Si, au contraire, l’enfant mineur souhaite être entendu par le juge aux affaires familiales, cette audition empêchera la tenue d’une procédure de divorce extrajudiciaire.

Dans le cas d’un divorce par consentement mutuel judiciaire, il conviendra de respecter les règles de procédures habituelles, telles qu’appliquées avant le 1er janvier 2017.

L’audition de l’enfant dépend, non pas tant de son âge que de son discernement. Cette notion, non définie par la loi, s’entend de la faculté du mineur d’apprécier avec justesse et cohérence les situation. Dans son rapport annuel daté de 2008, le Défenseur des droits indiquait :

“Cette notion recouvre la capacité pour l’enfant de comprendre ce qui se passe, d’appréhender la situation qu’il vit, de pouvoir exprimer ses sentiments à ce propos”

En d’autres termes, si l’enfant mineur est incapable de discernement, il ne sera pas obligatoire de l’informer sur sa possibilité d’être auditionné par un juge aux affaires familiales. 

Pour plus d’informations vous pouvez consulter notre guide sur le rôle des enfants dans la procédure de divorce par consentement mutuel.

3. L'impossibilité de passer par un divorce par consentement mutuel

  • Lorsque l’un des conjoints fait l’objet d’une protection légale : sauvegarde de justice, curatelle, tutelle, etc. :

L’article 229-2 du Code Civil prévoit également que dans ce cas, la voie du divorce sans juge est fermée.

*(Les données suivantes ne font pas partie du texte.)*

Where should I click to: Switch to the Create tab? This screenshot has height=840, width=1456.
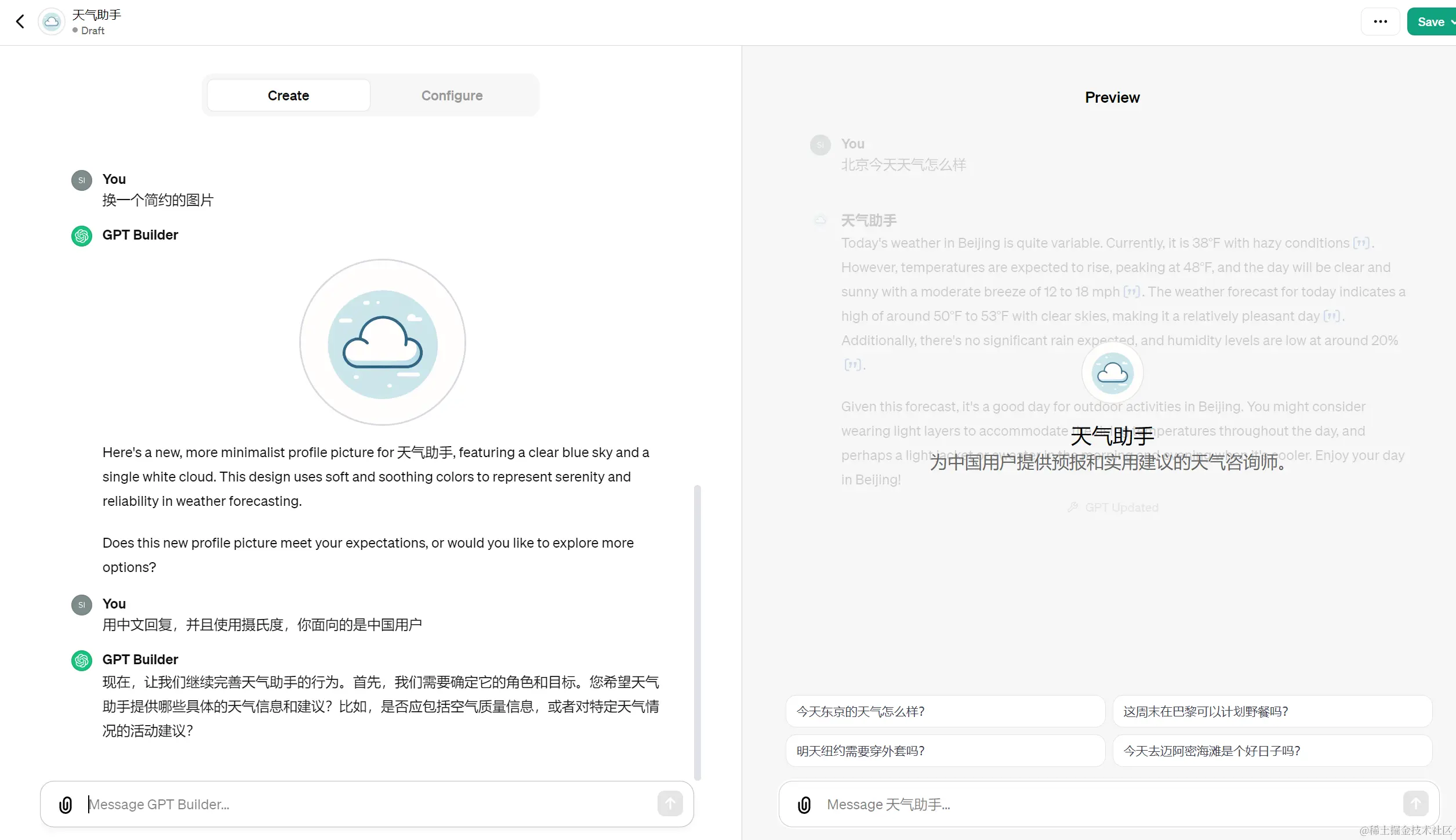pyautogui.click(x=288, y=96)
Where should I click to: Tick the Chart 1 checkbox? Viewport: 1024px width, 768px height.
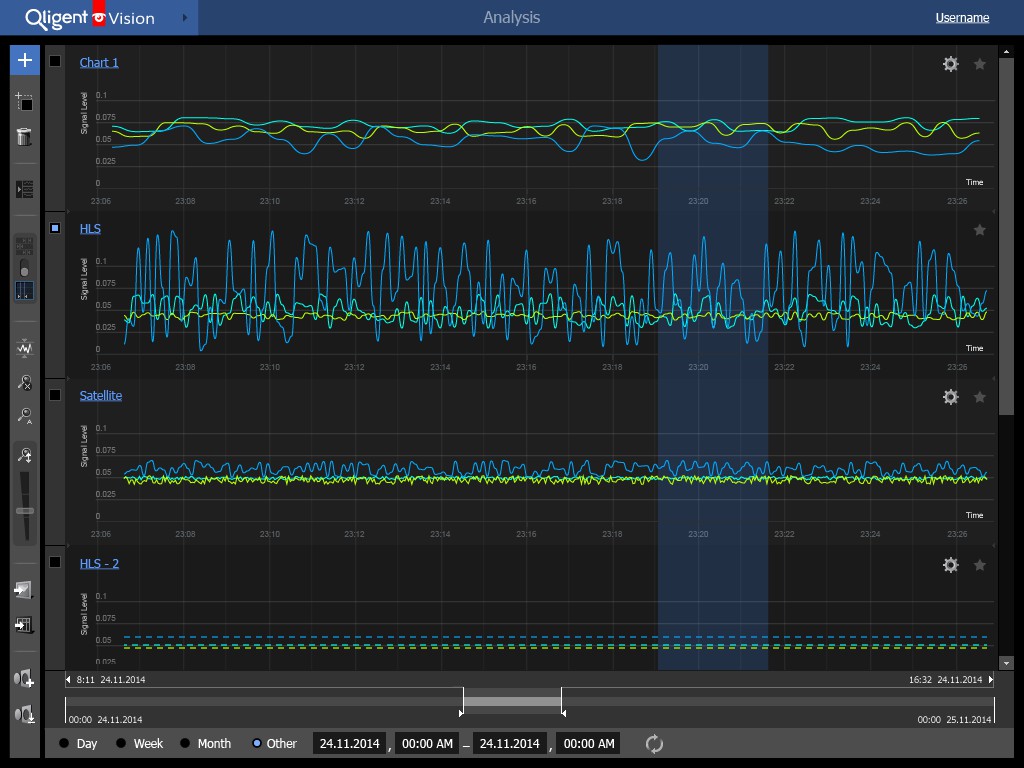(56, 61)
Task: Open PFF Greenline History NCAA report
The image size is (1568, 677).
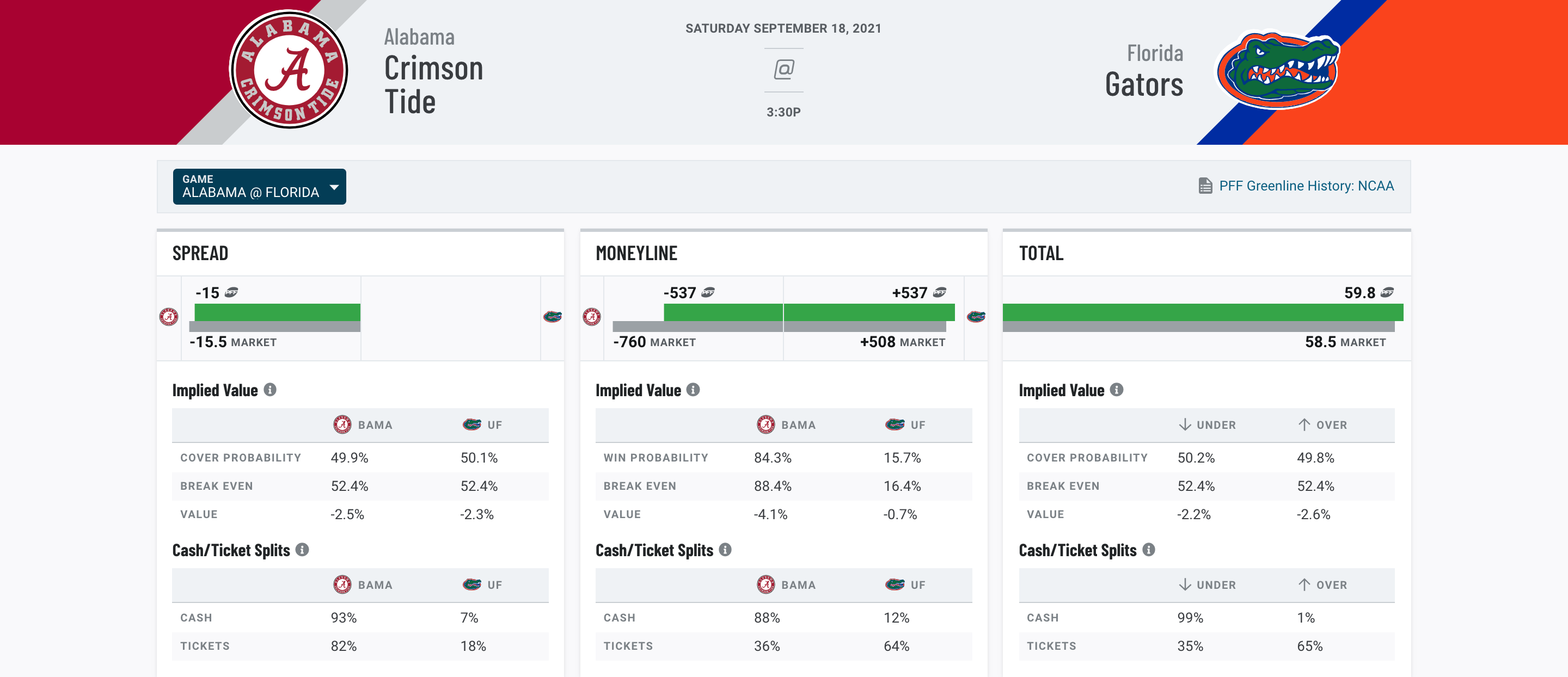Action: [x=1296, y=185]
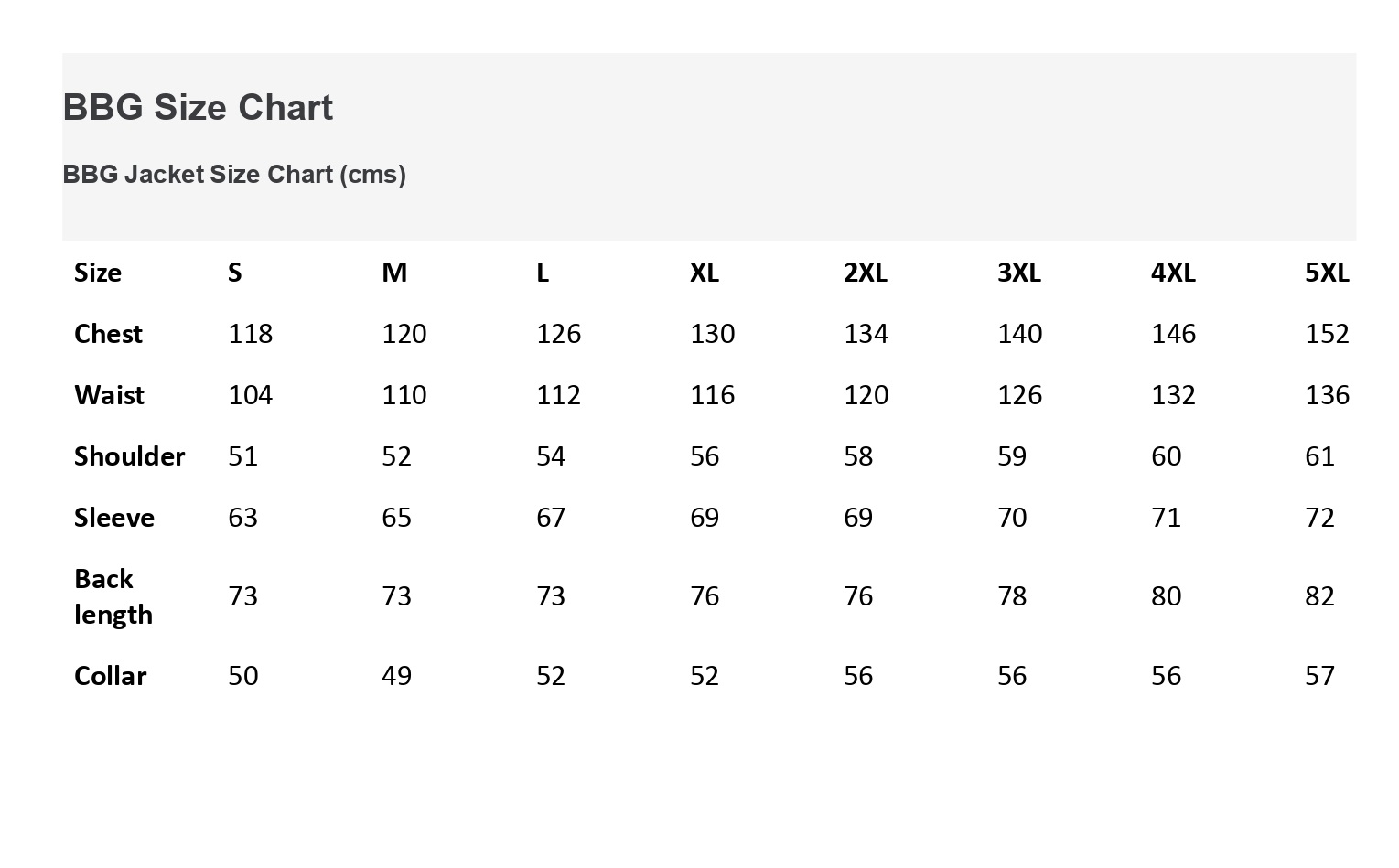Select the Collar value 49 for size M
Image resolution: width=1399 pixels, height=868 pixels.
(x=397, y=676)
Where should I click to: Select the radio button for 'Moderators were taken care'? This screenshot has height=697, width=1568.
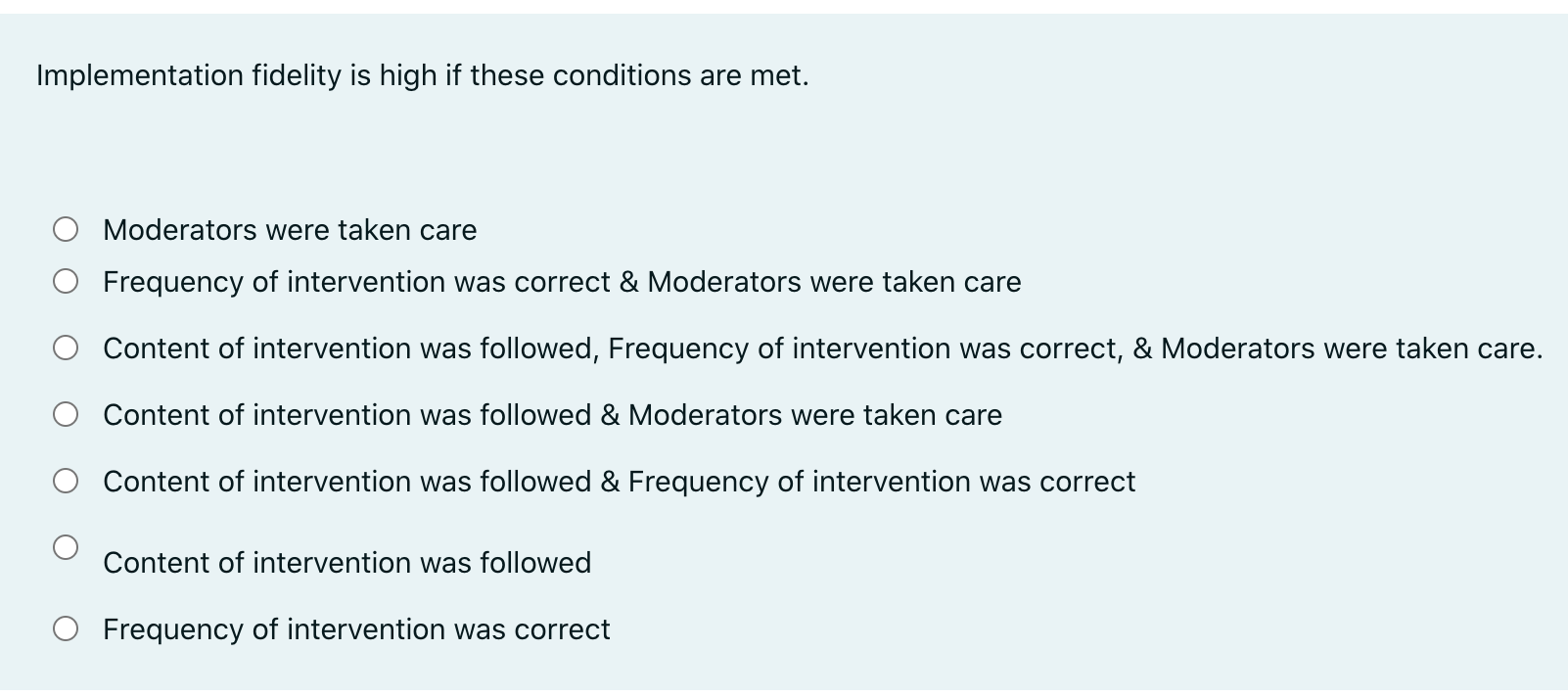tap(67, 229)
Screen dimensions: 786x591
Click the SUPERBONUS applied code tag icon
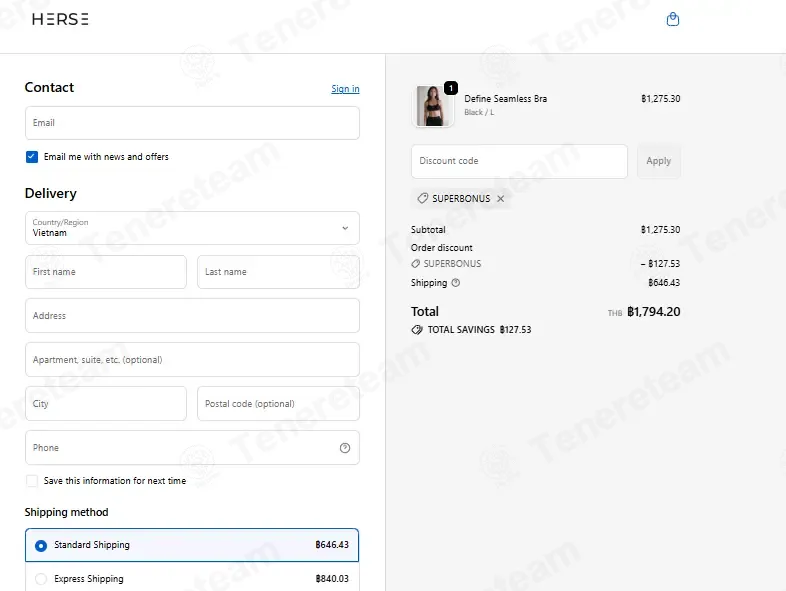pyautogui.click(x=423, y=199)
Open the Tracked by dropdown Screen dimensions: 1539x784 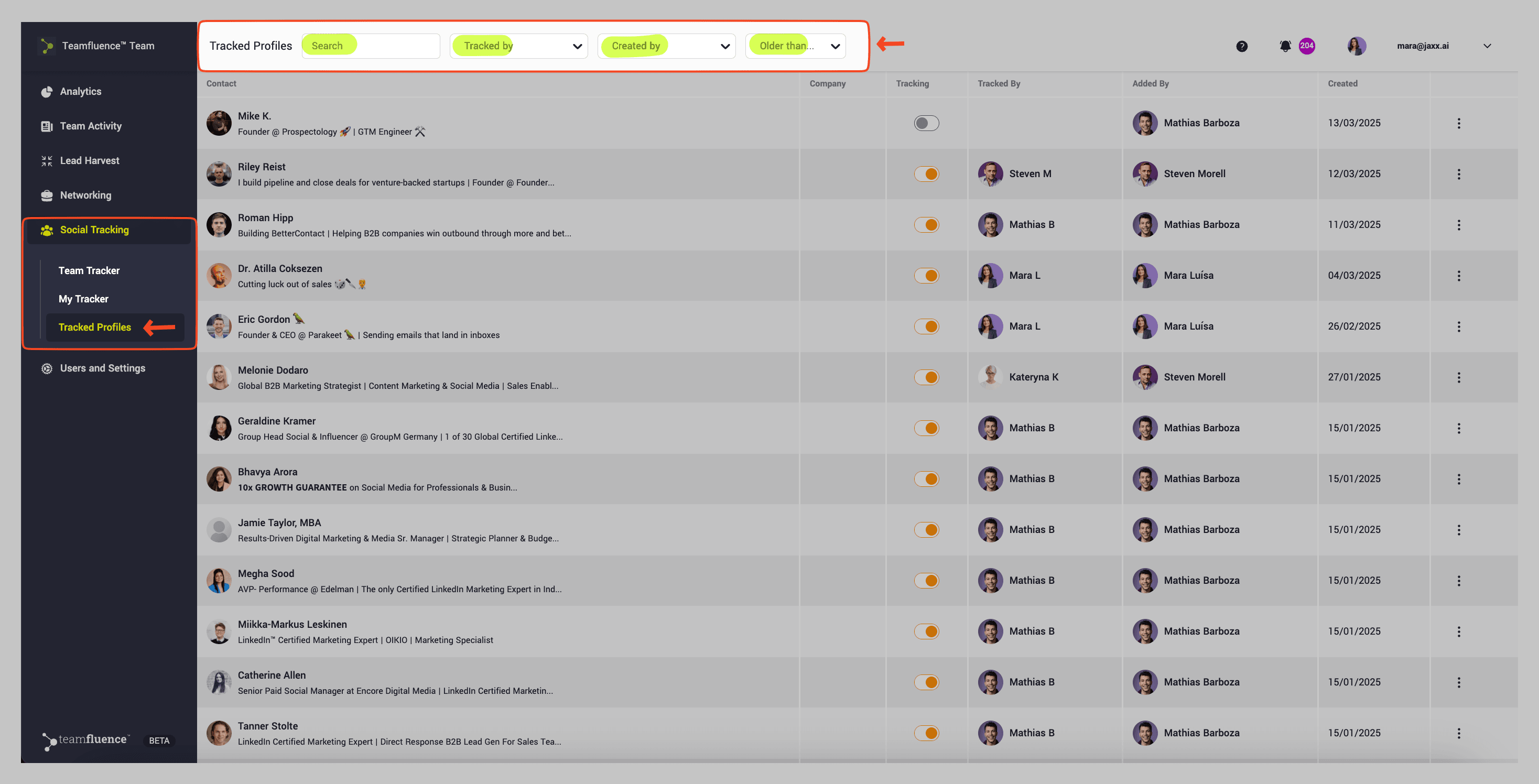coord(518,46)
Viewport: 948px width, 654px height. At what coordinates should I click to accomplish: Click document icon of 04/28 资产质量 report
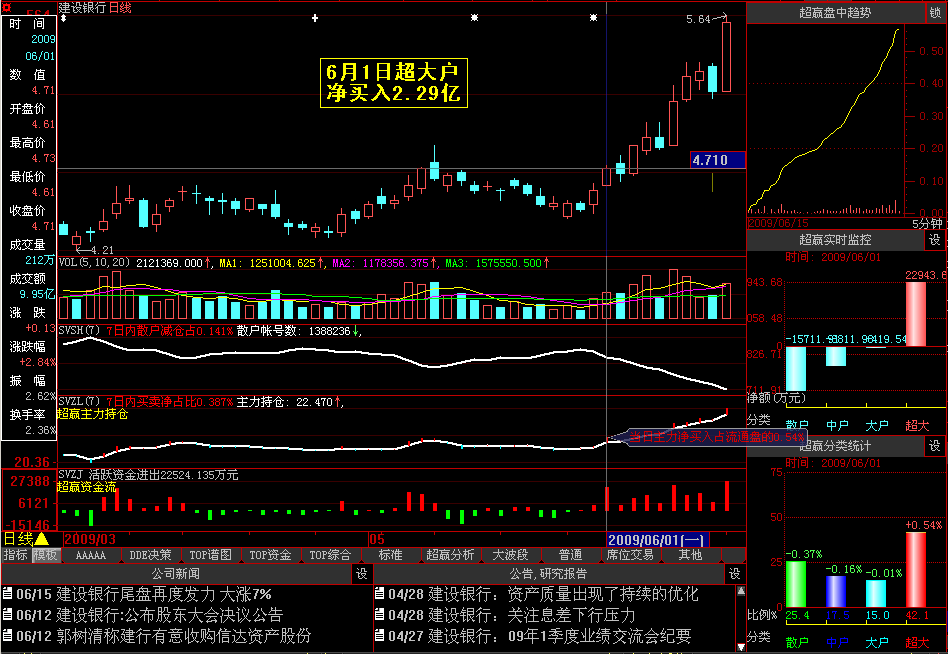click(x=380, y=595)
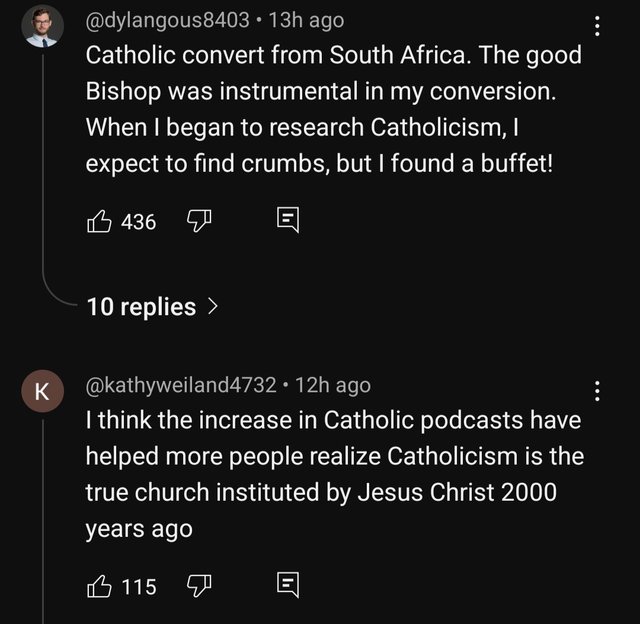
Task: Reply to dylangous8403's comment
Action: 285,221
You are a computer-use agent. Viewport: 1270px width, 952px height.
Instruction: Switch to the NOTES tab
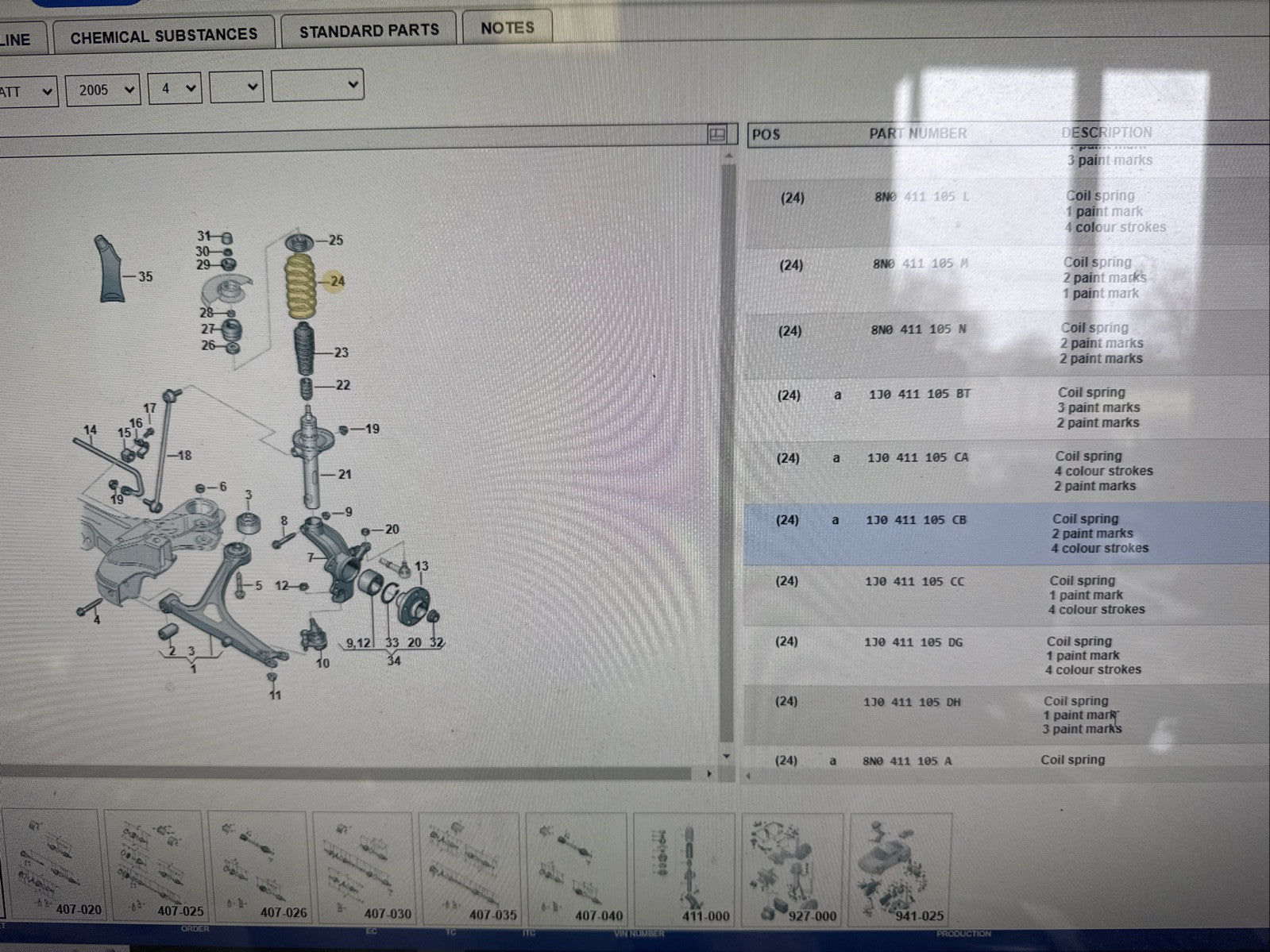pos(508,28)
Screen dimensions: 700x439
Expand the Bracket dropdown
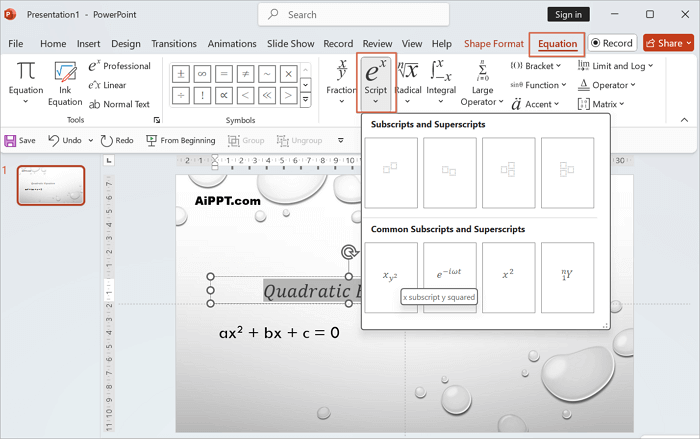[537, 66]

Plus largement, aux termes de l’article 249-4 du Code Civil : “lorsque l’un des époux se trouve placé sous l’un des régimes de protection prévus au (…) présent livre, aucune demande en divorce par consentement mutuel ou pour acceptation du principe de la rupture du mariage ne peut être présentée”.

Une capacité pleine et entière est dès lors obligatoire pour procéder par consentement mutuel.

Attention, une mesure de protection peut-être instituée au bénéfice de toute personne dans l’impossibilité de pourvoir seule à ses intérêts en raison d’une altération, médicalement constatée, soit de ses facultés mentales, soit de ses facultés corporelles de nature à empêcher l’expression de sa volonté (article 425 du Code Civil).